Type out the records again, exactly as they are.

[Data items]
☆ ☆ ☆

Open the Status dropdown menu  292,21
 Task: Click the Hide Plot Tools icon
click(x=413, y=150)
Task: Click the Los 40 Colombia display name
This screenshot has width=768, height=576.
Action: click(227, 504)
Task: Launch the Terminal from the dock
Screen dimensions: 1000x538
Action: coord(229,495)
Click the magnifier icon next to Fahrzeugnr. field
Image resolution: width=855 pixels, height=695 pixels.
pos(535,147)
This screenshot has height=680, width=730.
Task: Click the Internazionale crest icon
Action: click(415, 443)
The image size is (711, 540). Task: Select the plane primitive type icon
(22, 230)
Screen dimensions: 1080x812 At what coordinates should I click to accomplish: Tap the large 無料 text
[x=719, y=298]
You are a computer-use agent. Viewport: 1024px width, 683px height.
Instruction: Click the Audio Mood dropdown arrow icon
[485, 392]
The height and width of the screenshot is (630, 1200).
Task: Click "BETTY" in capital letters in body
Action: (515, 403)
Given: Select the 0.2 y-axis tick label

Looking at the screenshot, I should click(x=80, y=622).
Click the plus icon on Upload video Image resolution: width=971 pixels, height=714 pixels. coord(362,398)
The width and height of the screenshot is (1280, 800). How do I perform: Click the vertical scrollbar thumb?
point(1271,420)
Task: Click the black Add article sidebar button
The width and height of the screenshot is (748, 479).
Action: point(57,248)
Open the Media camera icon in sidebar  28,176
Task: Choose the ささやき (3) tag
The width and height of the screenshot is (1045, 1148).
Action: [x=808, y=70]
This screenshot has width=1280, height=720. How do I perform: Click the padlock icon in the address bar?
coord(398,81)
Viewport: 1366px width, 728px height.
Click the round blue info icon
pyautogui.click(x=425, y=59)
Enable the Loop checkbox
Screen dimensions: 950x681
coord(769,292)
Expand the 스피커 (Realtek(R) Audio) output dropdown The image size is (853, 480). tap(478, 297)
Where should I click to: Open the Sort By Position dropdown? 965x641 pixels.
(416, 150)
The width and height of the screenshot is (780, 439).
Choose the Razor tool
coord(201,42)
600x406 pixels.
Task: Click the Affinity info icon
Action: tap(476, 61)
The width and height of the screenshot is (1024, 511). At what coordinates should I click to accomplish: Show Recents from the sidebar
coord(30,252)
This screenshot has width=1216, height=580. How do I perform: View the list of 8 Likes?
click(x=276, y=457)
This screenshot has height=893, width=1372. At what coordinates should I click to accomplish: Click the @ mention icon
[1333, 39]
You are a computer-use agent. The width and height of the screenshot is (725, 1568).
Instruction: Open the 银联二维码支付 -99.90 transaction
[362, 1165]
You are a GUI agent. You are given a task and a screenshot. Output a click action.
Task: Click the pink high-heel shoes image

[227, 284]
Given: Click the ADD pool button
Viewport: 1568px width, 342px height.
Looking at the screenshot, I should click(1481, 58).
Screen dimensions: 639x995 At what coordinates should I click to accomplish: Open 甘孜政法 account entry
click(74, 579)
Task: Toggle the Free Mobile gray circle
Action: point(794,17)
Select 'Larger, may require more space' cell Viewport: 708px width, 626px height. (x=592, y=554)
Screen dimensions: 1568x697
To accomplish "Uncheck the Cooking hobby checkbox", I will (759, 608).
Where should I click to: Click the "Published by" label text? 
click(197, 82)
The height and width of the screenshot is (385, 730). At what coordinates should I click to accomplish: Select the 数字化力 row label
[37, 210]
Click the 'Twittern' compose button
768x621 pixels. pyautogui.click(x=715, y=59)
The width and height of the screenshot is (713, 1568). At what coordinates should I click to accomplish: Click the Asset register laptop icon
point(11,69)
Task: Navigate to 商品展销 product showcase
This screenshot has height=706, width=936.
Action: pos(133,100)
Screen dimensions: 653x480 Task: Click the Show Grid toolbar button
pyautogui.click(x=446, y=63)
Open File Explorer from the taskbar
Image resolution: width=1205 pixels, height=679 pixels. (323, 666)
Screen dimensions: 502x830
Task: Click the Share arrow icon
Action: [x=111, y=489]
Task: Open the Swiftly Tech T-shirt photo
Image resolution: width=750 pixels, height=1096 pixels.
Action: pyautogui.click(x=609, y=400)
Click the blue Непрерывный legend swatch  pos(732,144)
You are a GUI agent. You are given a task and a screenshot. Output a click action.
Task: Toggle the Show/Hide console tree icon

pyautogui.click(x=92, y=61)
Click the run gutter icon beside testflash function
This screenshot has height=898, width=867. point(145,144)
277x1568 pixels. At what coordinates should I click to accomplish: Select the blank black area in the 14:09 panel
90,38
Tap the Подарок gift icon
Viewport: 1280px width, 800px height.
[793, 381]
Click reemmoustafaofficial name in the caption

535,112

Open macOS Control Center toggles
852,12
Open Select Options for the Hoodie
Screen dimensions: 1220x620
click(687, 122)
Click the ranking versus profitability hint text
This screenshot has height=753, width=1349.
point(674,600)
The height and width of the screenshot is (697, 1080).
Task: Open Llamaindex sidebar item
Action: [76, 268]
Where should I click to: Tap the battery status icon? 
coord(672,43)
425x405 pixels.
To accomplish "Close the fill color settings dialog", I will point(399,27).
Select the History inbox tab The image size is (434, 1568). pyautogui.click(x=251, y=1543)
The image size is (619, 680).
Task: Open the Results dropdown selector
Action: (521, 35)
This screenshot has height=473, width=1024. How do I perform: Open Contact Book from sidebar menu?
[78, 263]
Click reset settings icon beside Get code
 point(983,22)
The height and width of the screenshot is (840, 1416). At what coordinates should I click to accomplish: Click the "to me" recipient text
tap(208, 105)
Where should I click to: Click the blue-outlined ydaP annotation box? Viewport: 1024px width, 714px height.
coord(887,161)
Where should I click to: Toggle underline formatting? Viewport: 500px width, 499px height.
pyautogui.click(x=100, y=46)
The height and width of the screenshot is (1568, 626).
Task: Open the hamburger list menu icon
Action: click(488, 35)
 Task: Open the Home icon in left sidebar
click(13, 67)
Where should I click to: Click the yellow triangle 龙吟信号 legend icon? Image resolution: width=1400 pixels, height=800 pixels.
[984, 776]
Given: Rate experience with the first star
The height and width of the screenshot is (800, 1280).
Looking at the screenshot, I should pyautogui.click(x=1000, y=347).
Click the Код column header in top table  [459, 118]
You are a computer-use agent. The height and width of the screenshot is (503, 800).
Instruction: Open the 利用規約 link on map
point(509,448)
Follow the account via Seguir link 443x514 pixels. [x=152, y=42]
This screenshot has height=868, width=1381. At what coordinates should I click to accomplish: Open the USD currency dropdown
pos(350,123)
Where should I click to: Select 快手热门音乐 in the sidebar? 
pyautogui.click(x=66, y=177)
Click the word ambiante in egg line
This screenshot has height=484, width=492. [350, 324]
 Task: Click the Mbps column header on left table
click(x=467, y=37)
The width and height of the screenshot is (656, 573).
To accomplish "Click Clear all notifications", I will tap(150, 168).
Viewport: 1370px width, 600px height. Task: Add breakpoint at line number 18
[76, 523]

☆ ☆ ☆

Exercise result:
Open the Status dropdown menu  292,21
 Task: Click the Hide Plot Tools icon
click(x=413, y=150)
Task: Click the Los 40 Colombia display name
This screenshot has width=768, height=576.
Action: click(227, 504)
Task: Launch the Terminal from the dock
Screen dimensions: 1000x538
Action: coord(229,495)
Click the magnifier icon next to Fahrzeugnr. field
Image resolution: width=855 pixels, height=695 pixels.
pos(535,147)
This screenshot has height=680, width=730.
Task: Click the Internazionale crest icon
Action: click(415, 443)
The image size is (711, 540). Task: Select the plane primitive type icon
(22, 230)
Screen dimensions: 1080x812 At what coordinates should I click to accomplish: Tap the large 無料 text
[x=719, y=298]
You are a computer-use agent. Viewport: 1024px width, 683px height.
Instruction: Click the Audio Mood dropdown arrow icon
[485, 392]
The height and width of the screenshot is (630, 1200).
Task: Click "BETTY" in capital letters in body
Action: (515, 403)
Given: Select the 0.2 y-axis tick label

Looking at the screenshot, I should click(x=80, y=622).
Click the plus icon on Upload video Image resolution: width=971 pixels, height=714 pixels. coord(362,398)
The width and height of the screenshot is (1280, 800). How do I perform: Click the vertical scrollbar thumb?
point(1271,420)
Task: Click the black Add article sidebar button
The width and height of the screenshot is (748, 479).
Action: point(57,248)
Open the Media camera icon in sidebar  28,176
Task: Choose the ささやき (3) tag
The width and height of the screenshot is (1045, 1148).
Action: [x=808, y=70]
This screenshot has width=1280, height=720. How do I perform: Click the padlock icon in the address bar?
coord(398,81)
Viewport: 1366px width, 728px height.
Click the round blue info icon
pyautogui.click(x=425, y=59)
Enable the Loop checkbox
Screen dimensions: 950x681
coord(769,292)
Expand the 스피커 (Realtek(R) Audio) output dropdown The image size is (853, 480). tap(478, 297)
Where should I click to: Open the Sort By Position dropdown? 965x641 pixels.
(416, 150)
The width and height of the screenshot is (780, 439).
Choose the Razor tool
coord(201,42)
600x406 pixels.
Task: Click the Affinity info icon
Action: tap(476, 61)
The width and height of the screenshot is (1024, 511). At what coordinates should I click to accomplish: Show Recents from the sidebar
coord(30,252)
This screenshot has width=1216, height=580. How do I perform: View the list of 8 Likes?
click(x=276, y=457)
This screenshot has height=893, width=1372. At what coordinates should I click to accomplish: Click the @ mention icon
[1333, 39]
You are a computer-use agent. The width and height of the screenshot is (725, 1568).
Instruction: Open the 银联二维码支付 -99.90 transaction
[362, 1165]
You are a GUI agent. You are given a task and a screenshot. Output a click action.
Task: Click the pink high-heel shoes image

[227, 284]
Given: Click the ADD pool button
Viewport: 1568px width, 342px height.
Looking at the screenshot, I should click(1481, 58).
Screen dimensions: 639x995 At what coordinates should I click to accomplish: Open 甘孜政法 account entry
click(74, 579)
Task: Toggle the Free Mobile gray circle
Action: point(794,17)
Select 'Larger, may require more space' cell Viewport: 708px width, 626px height. (x=592, y=554)
Screen dimensions: 1568x697
To accomplish "Uncheck the Cooking hobby checkbox", I will (759, 608).
Where should I click to: Click the "Published by" label text? 
click(197, 82)
The height and width of the screenshot is (385, 730). At what coordinates should I click to accomplish: Select the 数字化力 row label
[37, 210]
Click the 'Twittern' compose button
768x621 pixels. pyautogui.click(x=715, y=59)
The width and height of the screenshot is (713, 1568). At what coordinates should I click to accomplish: Click the Asset register laptop icon
point(11,69)
Task: Navigate to 商品展销 product showcase
This screenshot has height=706, width=936.
Action: pos(133,100)
Screen dimensions: 653x480 Task: Click the Show Grid toolbar button
pyautogui.click(x=446, y=63)
Open File Explorer from the taskbar
Image resolution: width=1205 pixels, height=679 pixels. (323, 666)
Screen dimensions: 502x830
Task: Click the Share arrow icon
Action: [x=111, y=489]
Task: Open the Swiftly Tech T-shirt photo
Image resolution: width=750 pixels, height=1096 pixels.
Action: pyautogui.click(x=609, y=400)
Click the blue Непрерывный legend swatch  pos(732,144)
You are a GUI agent. You are given a task and a screenshot. Output a click action.
Task: Toggle the Show/Hide console tree icon

pyautogui.click(x=92, y=61)
Click the run gutter icon beside testflash function
This screenshot has height=898, width=867. point(145,144)
277x1568 pixels. At what coordinates should I click to accomplish: Select the blank black area in the 14:09 panel
90,38
Tap the Подарок gift icon
Viewport: 1280px width, 800px height.
[793, 381]
Click reemmoustafaofficial name in the caption

535,112

Open macOS Control Center toggles
852,12
Open Select Options for the Hoodie
Screen dimensions: 1220x620
click(687, 122)
Click the ranking versus profitability hint text
This screenshot has height=753, width=1349.
point(674,600)
The height and width of the screenshot is (697, 1080).
Task: Open Llamaindex sidebar item
Action: [76, 268]
Where should I click to: Tap the battery status icon? 
coord(672,43)
425x405 pixels.
To accomplish "Close the fill color settings dialog", I will point(399,27).
Select the History inbox tab The image size is (434, 1568). pyautogui.click(x=251, y=1543)
The image size is (619, 680).
Task: Open the Results dropdown selector
Action: (521, 35)
This screenshot has height=473, width=1024. How do I perform: Open Contact Book from sidebar menu?
[78, 263]
Click reset settings icon beside Get code
 point(983,22)
The height and width of the screenshot is (840, 1416). At what coordinates should I click to accomplish: Click the "to me" recipient text
tap(208, 105)
Where should I click to: Click the blue-outlined ydaP annotation box? Viewport: 1024px width, 714px height.
coord(887,161)
Where should I click to: Toggle underline formatting? Viewport: 500px width, 499px height.
pyautogui.click(x=100, y=46)
The height and width of the screenshot is (1568, 626).
Task: Open the hamburger list menu icon
Action: click(488, 35)
 Task: Open the Home icon in left sidebar
click(13, 67)
Where should I click to: Click the yellow triangle 龙吟信号 legend icon? Image resolution: width=1400 pixels, height=800 pixels.
[984, 776]
Given: Rate experience with the first star
The height and width of the screenshot is (800, 1280).
Looking at the screenshot, I should pyautogui.click(x=1000, y=347).
Click the Код column header in top table  [459, 118]
You are a computer-use agent. The height and width of the screenshot is (503, 800).
Instruction: Open the 利用規約 link on map
point(509,448)
Follow the account via Seguir link 443x514 pixels. [x=152, y=42]
This screenshot has height=868, width=1381. At what coordinates should I click to accomplish: Open the USD currency dropdown
pos(350,123)
Where should I click to: Select 快手热门音乐 in the sidebar? 
pyautogui.click(x=66, y=177)
Click the word ambiante in egg line
This screenshot has height=484, width=492. [350, 324]
 Task: Click the Mbps column header on left table
click(x=467, y=37)
The width and height of the screenshot is (656, 573).
To accomplish "Click Clear all notifications", I will tap(150, 168).
Viewport: 1370px width, 600px height. Task: Add breakpoint at line number 18
[76, 523]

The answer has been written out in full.